> [What this task involves]
Once the line with "1276x952 pixels." is found in the entries below, repeat it and each following line exactly, up to and including the line with "Screen dimensions: 1070x1120". Add no other lines.

Saved entries:
________________
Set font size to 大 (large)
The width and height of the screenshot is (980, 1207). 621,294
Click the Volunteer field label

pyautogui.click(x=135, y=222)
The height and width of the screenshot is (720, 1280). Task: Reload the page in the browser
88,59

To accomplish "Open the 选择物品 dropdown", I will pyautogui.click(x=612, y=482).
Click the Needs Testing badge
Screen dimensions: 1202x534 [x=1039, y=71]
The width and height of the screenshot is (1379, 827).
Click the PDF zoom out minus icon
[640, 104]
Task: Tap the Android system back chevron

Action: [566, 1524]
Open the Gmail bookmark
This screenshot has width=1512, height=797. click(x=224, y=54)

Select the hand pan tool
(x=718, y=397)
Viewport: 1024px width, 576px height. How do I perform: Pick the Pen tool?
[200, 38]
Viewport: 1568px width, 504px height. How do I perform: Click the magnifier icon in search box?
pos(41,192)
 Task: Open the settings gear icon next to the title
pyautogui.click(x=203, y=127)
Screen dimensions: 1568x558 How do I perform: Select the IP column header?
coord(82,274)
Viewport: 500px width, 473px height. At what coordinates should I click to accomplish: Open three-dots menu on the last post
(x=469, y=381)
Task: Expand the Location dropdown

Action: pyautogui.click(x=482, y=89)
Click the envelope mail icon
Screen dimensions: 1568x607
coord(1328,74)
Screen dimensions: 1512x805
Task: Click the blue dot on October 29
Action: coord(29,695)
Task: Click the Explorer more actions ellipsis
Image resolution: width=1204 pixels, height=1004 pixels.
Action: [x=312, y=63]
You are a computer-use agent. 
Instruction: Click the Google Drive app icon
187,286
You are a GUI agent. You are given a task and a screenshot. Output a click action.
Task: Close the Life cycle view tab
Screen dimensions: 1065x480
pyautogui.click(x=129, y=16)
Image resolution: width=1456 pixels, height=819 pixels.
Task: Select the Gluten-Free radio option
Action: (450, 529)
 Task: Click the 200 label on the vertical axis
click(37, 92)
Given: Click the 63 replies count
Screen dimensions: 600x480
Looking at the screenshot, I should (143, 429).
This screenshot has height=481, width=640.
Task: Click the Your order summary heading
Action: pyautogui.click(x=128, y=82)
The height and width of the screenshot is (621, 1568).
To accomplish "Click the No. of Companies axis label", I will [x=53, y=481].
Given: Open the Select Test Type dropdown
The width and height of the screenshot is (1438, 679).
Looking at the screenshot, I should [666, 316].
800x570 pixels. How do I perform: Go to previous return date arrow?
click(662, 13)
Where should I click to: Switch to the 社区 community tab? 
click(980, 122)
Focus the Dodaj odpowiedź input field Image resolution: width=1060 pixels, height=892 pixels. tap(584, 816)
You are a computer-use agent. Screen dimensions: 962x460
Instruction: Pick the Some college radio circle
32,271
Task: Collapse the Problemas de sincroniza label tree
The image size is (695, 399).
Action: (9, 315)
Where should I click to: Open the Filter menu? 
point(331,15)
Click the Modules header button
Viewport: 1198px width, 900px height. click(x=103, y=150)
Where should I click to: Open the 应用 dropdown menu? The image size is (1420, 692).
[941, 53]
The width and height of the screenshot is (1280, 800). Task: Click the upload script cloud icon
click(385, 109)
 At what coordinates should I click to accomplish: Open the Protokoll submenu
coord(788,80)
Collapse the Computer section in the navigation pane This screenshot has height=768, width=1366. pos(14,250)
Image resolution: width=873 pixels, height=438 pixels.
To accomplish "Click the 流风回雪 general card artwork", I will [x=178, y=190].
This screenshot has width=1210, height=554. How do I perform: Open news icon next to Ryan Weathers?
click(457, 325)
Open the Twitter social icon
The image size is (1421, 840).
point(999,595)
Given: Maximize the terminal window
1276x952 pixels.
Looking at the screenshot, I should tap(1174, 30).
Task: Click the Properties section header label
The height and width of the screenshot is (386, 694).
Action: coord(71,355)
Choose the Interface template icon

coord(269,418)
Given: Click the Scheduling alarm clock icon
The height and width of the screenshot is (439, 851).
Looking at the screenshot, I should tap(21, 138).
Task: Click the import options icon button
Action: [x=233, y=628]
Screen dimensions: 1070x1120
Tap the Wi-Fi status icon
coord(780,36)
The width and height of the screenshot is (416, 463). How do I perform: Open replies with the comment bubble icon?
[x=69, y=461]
________________
> [Response to this task]
1276x952 pixels.
Looking at the screenshot, I should tap(1174, 30).
Task: Click the Properties section header label
The height and width of the screenshot is (386, 694).
Action: coord(71,355)
Choose the Interface template icon

coord(269,418)
Given: Click the Scheduling alarm clock icon
The height and width of the screenshot is (439, 851).
Looking at the screenshot, I should tap(21, 138).
Task: Click the import options icon button
Action: [x=233, y=628]
Screen dimensions: 1070x1120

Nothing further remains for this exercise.